NEW YORK ( TheStreet) -- Motorola Droid's lukewarm splashdown in the smartphone market may have caused only ripples at rivals Apple (AAPL - Get Report) and Research In Motion (RIMM), but it may have tossed Palm (PALM) out of the pool.
Motorola's (MOT) Droid, the big touch-screen phone that made its closely watched sales debut at Verizon (VZ - Get Report) stores earlier this month, arrived to a mixed reception. It was quickly apparent that the $200 device, powered by Google (GOOG) Android technology, wasn't going to immediately -- or possibly ever -- knock the iPhone off its pedestal.
Droid has a brilliant screen, a slide-out keyboard, the most advanced Android operating system available and enough applications to keep many mobile users happy with their new attractive pocket computer.
Droid is many things, but it isn't a blockbuster.Though Verizon very much hopes the Droid is cool enough to keep its customers from fleeing to AT&T (T - Get Report), Apple iPhone devotees, the target market for dazzling new gadget, won't find the Droid a must-have item.
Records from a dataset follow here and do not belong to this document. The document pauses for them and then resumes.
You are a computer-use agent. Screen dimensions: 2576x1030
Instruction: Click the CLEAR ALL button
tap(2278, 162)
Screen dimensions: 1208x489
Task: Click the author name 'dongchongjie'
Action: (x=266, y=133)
Research In Motion, the No.2 smartphone maker, had reason to fear the Droid's arrival. Big telco partner Verizon was pouring its biggest marketing investment into the Motorola phone, a move that could only serve to push the BlackBerry aside. But RIM has its own strong following and new phones like the BlackBerry Storm 2, Tour and Curve models may be a way of keeping fans happy. Droid, as it turns out, is also not a big threat to BlackBerry because it doesn't work behind the corporate firewall like RIM does. Droid is designed to sync with Microsoft (MSFT) Exchange, the top business email server. But to do so securely, IT departments need to buy additional security systems to make it happen.